Daniel Weiss is a ceramicist, writer, and archaeologist from River Forest, IL. He is an alum of Tupelo Press's 30/30 Project, and his sculpture is forthcoming in the Sebastopol Center for the Arts' juried exhibition, Resist and Persist: Social (in)Justice. His poetry appears in The Ekphrastic Review, Wayfarer Magazine, and Shadowplay.
With his body of political sculpture, he seeks to inform and inflame by offering an intimate portrait of contemporary political horrors. As immediately as these horrors occupy the present, so too will they haunt history. Ceramic art, in its unique resistance to decomposition, is one of the many tangible pieces of history that will haunt on the individual level, offering audiences an indelible account of present injustices.
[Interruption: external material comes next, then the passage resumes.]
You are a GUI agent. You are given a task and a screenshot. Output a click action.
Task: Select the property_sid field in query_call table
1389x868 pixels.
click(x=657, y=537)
His political work is complemented by a body of abstract sculpture. He additionally produces and sells functional ware.


Ceramic art survives millennia.
In the field, it is one of the most common artifacts I encounter. The potsherds I find in my screen inspire the pots that I make on my wheel.
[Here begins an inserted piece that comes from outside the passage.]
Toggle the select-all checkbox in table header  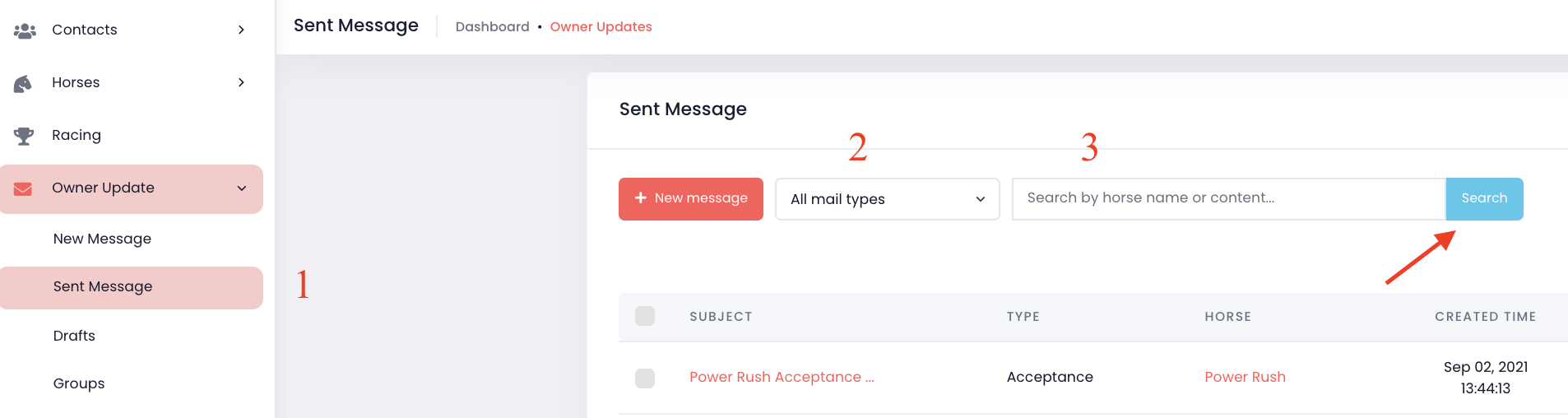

I produce my political work in conversation with this inherent permanence. What is made today may be observed a century from now.
Just as ceramic in the archaeological record tells of the moment it was produced, so too does my political sculpture strive to bookmark the stories of present injustices for the future to observe.
Editorial design
Freelance, 2017
Through archaeology, I have encountered ceramic work thousands of years old. I produce every piece with the understanding that in an equivalent amount of time, our lives may also persist only in the art that we have left behind. It is important in this political moment to produce with purpose; not only as voices of the present, but as voices that will come to represent the past.